Methods: We studied the fee-for-service Centers for Medicare & Medicaid Services MedPAR database that includes patients aged ≥65 years undergoing TAVR between 2017 and 2022. The primary endpoint was 5-year mortality. Sequential multivariable Cox models were constructed, incrementally adjusting for demographics, comorbidities, procedural and hospital characteristics, and frailty and social vulnerability. Model performance was assessed using C-statistics and integrated discrimination improvement (IDI).

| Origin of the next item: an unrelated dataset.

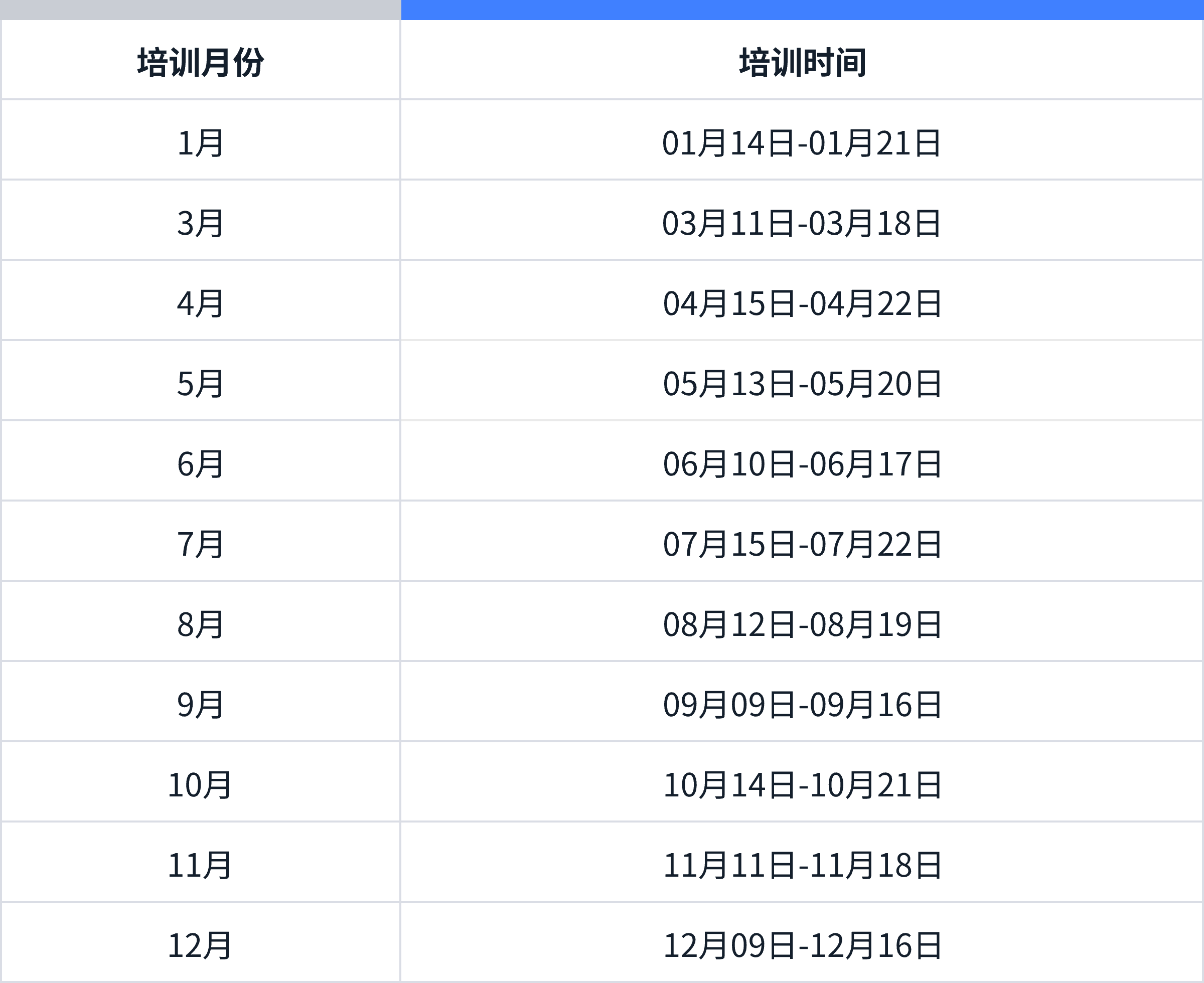Select the 8月 month cell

Results: A total of 371,248 TAVR patients were included in the analysis. The baseline model, including only demographic factors (age, sex, and race), yielded modest model performance (C = 0.589). Inclusion of comorbidities improved the model discrimination substantially (C = 0.684; IDI +6.9%, p < 0.001), and adding hospital and procedural characteristics yielded additional gains (C = 0.695; IDI +0.9%, p < 0.001). The final model integrated frailty and social vulnerability and achieved the highest predictive accuracy (C = 0.705; IDI +1.0%, p < 0.001).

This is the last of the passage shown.